— Exercise goal —
Extract every line of the records below that contains the string "between".

[START OF Records to process]

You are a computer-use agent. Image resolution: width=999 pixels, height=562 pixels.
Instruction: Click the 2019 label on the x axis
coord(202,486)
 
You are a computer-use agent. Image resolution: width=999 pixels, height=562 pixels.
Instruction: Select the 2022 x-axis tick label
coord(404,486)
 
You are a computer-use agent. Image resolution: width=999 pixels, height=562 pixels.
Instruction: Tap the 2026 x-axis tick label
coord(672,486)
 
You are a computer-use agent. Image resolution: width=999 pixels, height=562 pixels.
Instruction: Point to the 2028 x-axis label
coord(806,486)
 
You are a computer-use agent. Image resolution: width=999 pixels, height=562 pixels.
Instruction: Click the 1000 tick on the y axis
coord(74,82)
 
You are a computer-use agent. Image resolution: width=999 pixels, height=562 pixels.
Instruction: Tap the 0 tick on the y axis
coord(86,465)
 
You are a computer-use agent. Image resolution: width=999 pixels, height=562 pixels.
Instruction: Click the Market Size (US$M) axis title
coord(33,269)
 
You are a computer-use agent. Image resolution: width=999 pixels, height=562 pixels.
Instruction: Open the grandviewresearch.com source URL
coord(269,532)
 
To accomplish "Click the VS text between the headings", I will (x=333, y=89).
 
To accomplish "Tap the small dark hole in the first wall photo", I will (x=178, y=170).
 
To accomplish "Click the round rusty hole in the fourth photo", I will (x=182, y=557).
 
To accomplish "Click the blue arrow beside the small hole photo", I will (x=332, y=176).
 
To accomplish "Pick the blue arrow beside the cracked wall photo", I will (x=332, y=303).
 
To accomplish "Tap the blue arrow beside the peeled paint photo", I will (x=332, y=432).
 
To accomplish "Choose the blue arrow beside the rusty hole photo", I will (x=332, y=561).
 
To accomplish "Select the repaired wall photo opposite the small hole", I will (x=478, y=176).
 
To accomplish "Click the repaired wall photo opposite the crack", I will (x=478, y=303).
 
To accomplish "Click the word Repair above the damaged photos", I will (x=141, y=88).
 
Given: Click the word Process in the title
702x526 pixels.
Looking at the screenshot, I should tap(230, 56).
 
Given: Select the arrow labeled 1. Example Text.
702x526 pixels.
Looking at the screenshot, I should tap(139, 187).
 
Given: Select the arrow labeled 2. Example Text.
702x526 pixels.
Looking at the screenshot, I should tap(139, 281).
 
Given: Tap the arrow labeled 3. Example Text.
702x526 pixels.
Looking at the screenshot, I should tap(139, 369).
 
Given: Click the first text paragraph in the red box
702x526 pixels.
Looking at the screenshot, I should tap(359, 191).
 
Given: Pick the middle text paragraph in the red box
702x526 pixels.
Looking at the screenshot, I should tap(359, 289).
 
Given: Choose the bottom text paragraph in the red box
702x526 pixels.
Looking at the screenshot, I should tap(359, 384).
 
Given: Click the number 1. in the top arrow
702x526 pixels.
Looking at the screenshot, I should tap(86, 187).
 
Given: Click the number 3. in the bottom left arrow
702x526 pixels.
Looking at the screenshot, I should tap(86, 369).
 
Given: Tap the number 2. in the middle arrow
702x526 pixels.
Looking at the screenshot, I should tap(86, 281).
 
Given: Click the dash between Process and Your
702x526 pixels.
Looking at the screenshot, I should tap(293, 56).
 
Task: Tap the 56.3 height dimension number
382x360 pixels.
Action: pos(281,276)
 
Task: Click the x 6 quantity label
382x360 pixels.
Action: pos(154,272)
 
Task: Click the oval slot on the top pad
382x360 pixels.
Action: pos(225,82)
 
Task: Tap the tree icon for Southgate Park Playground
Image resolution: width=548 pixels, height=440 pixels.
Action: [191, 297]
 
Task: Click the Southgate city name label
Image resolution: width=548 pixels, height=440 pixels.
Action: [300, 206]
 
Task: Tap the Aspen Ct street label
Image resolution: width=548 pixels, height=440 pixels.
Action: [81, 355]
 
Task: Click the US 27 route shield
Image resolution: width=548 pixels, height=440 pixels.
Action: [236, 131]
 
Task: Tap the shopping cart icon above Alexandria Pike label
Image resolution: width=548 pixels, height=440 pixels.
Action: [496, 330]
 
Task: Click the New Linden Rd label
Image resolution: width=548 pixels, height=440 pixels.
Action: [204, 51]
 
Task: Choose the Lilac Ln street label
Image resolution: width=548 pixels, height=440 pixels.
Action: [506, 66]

[END OF Records to process]

— Written response —
To accomplish "Click the VS text between the headings", I will (x=333, y=89).
Given: Click the dash between Process and Your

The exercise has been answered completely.